[llvm-commits] ideas for 10096

Cameron Zwarich zwarich at apple.com
Tue Jun 28 13:46:14 PDT 2011


On Jun 28, 2011, at 11:35 AM, Rafael Ávila de Espíndola wrote:

> I am trying to fix 10203 and currently I have three ideas of how it 
> might be fixed:
> 
> *) Fix bit rot on the strong phi elimination. IT currently crashes when 
> building firefox.

If you can attach a reduced .ll file to a bug I should be able to look at it this weekend. When I stopped working on strong phi elimination it was working well on x86.

I don't think we will ever turn strong phi elimination on by default, at least in its current form. It doesn't give enough of an improvement in either compile time or the quality of generated code to be worth it. There are also tricky phase ordering issues between the 2-addr pass, strong phi elimination, and the coalescer.

> *) A simple preprocessioning pass that would try to convert
> 
>     %vreg40<def> = COPY %vreg45
>     %vreg42<def> = COPY %vreg45
> 
> to
> 
>     %vreg40<def> = COPY %vreg45
>     %vreg42<def> = COPY %vreg40
> 
> That is, try to use in the RHS values that have been defined in the same bb.
> 
> * The third idea (which I like a bit more right now) is to change the 
> coalescer itself
> 
>  Right now it works in three stages if I understand it correctly.
>  1) it collects which value numbers of A are copies of B and B of A.
>  2) It then optimistically merges the intervals, by first copying the 
> LHS and then the RHS with exceptions for the A=B and B=A cases.
>  3) It now walks the ranges of both registers looking for overlapping 
> ones. If it finds one, it checks if both have the same value number in 
> the new merged interval.
> 
>  I think this can be done in one pass. As we walk the ranges, we can 
> find the value numbers and check if they are compatible. Doing this in 
> one pass then has the advantage that it is easy to add support for the 
> case we have in the bug.
> 
> In this case, the dominance check can be as simple an "defined earlier 
> in the same bb".
> 
> So, do you agree with the third option being the best or would a 
> preprocess pass (or fixing the strong phi elimination) be better?

This one-pass algorithm sounds like a dominance-based coalescing algorithm applied to the live ranges of the two live intervals, with a dominance test approximated by something weaker. I would be worried about a compile-time regression, since I see the optimistic case kicking in quite a bit when running -debug on the coalescer. Can't you just handle this in the exceptional case of coalescing, i.e. check whether both valnos are defined by a copy of the same value in the same basic block and pick the first one to be the 'leader'?
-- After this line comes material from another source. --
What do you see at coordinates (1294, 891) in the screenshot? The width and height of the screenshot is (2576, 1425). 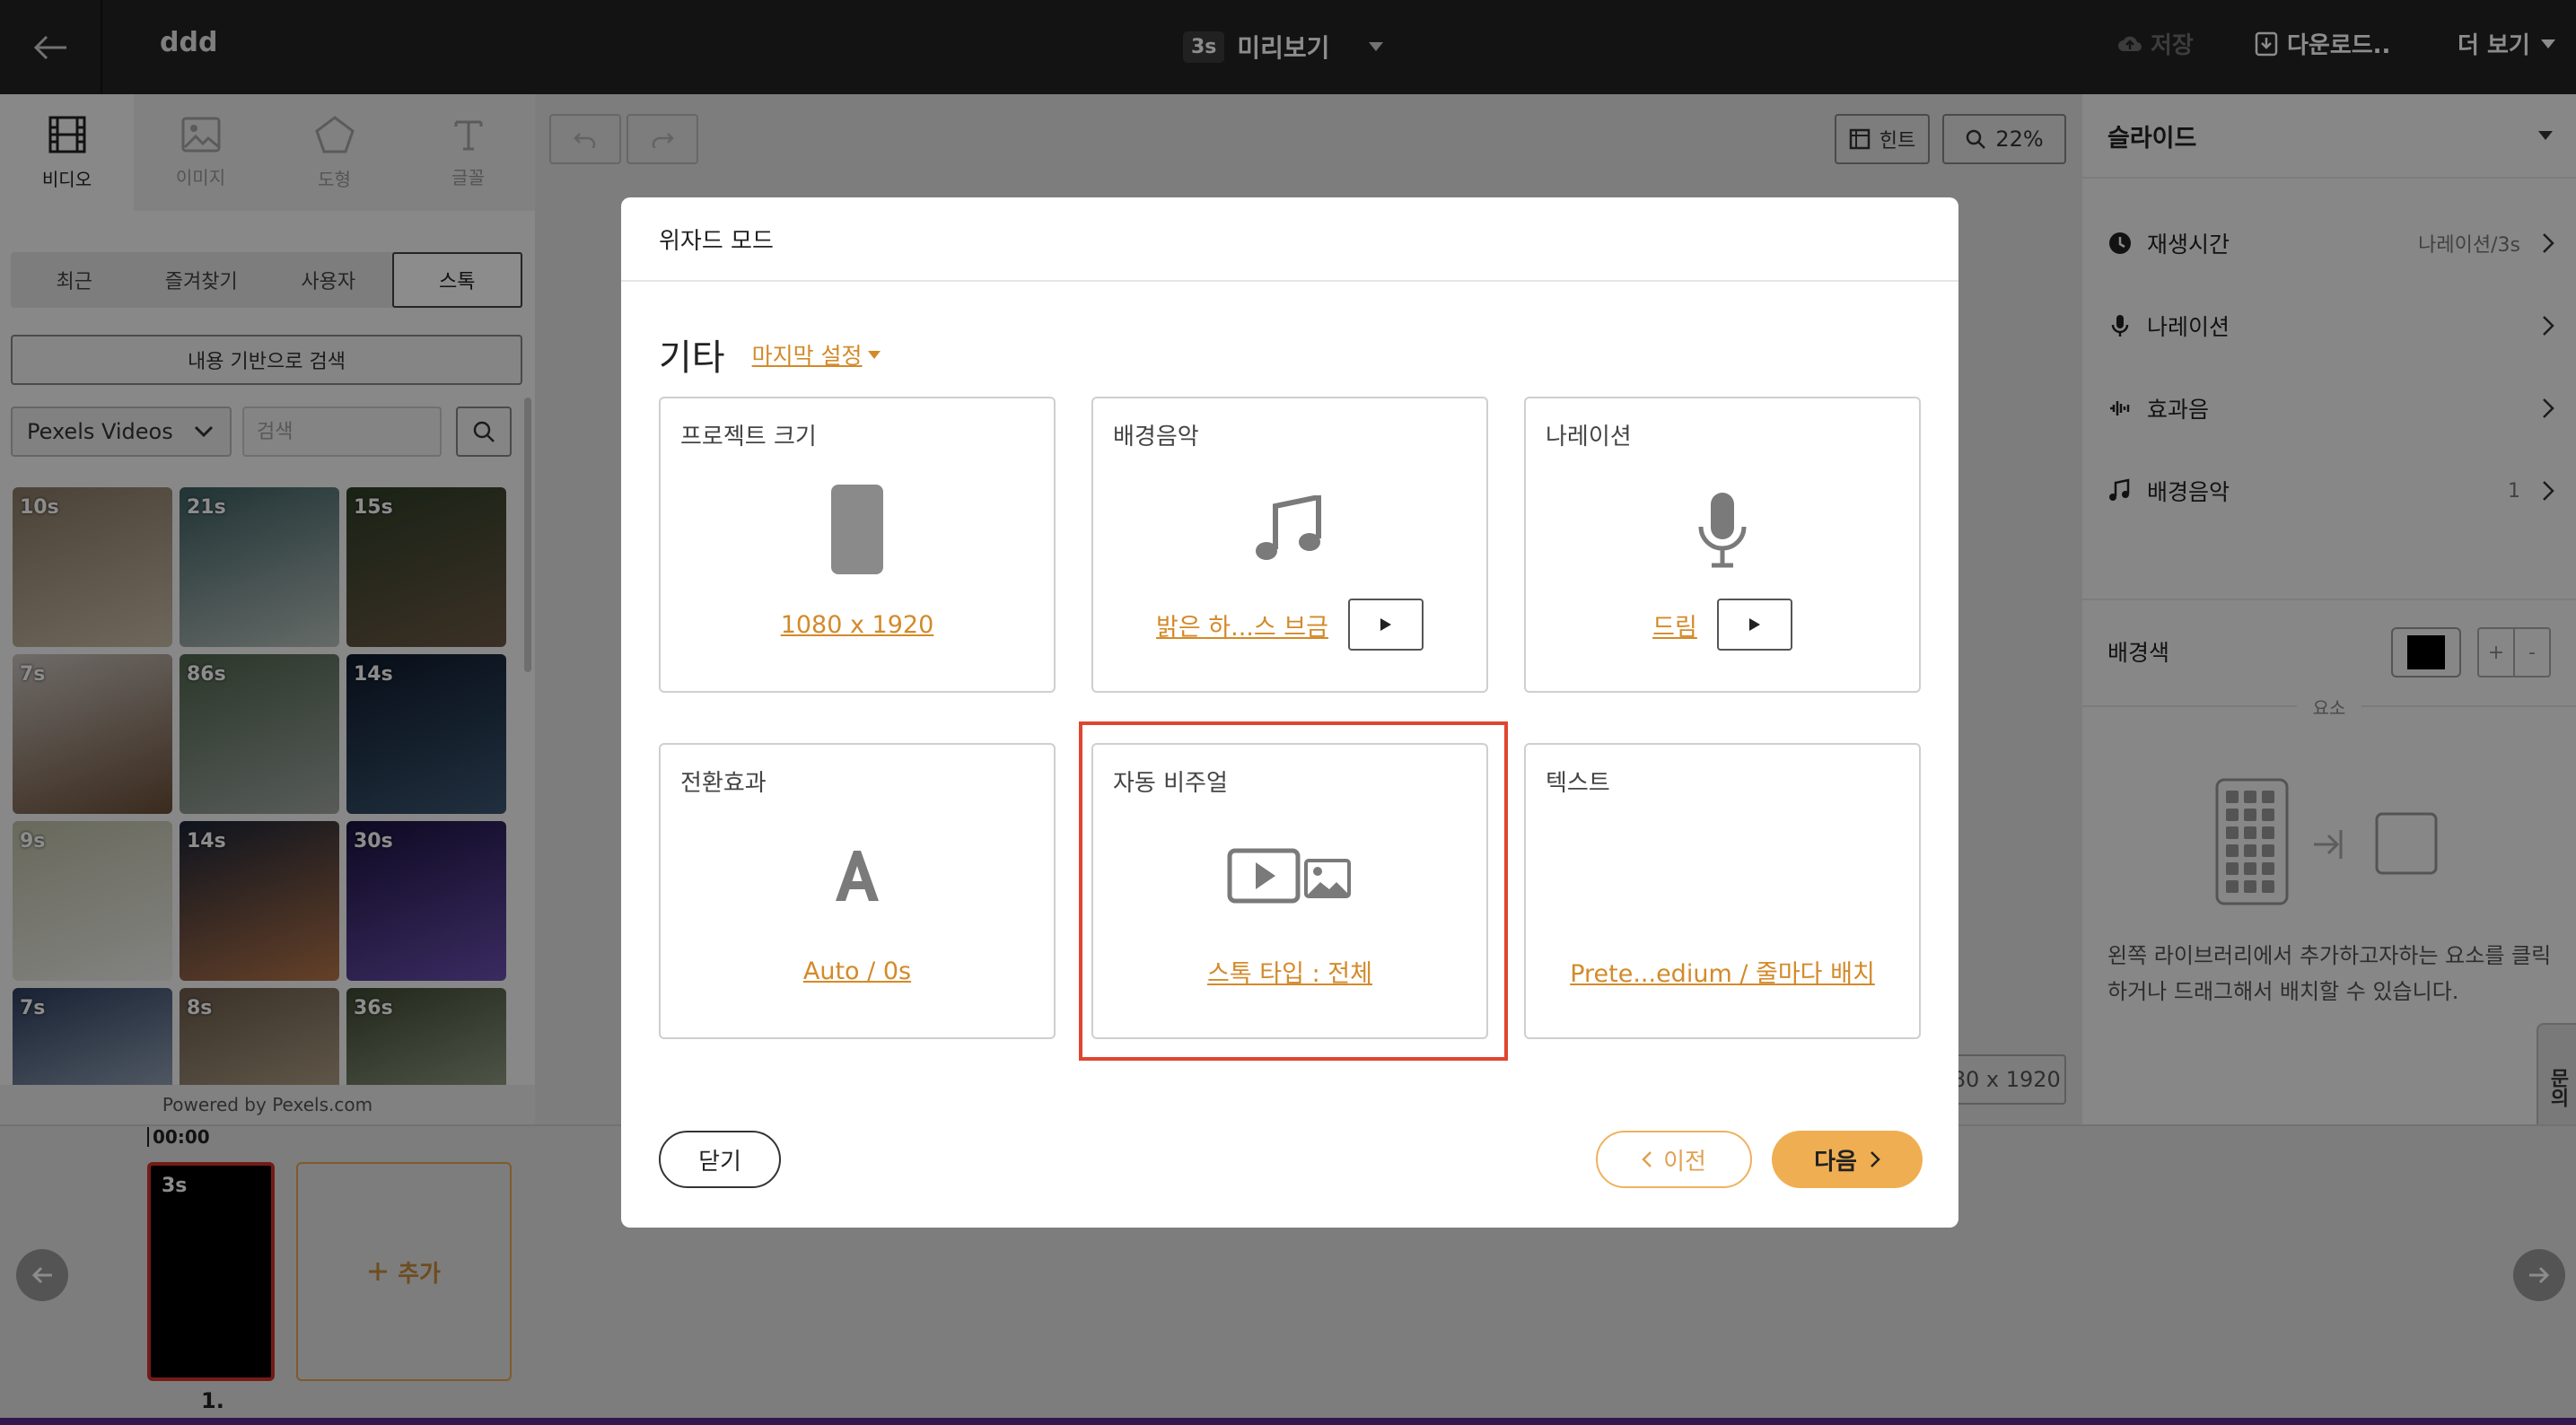 I see `focus-highlight` at bounding box center [1294, 891].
I think the correct thing long-term is for phi elimination to produce parallel copies, and for the coalescer to take advantage of this. It would then be even easier to do this sort of a check. When checking whether two seemingly overlapping live ranges actually interfere, you could just check whether they are defined by the same value at the same parallel copy.

I have been working on this off and on with a branch, but I wanted to wait until linear scan is gone (taking physical register coalescing with it) before heavily modifying the coalescer on trunk.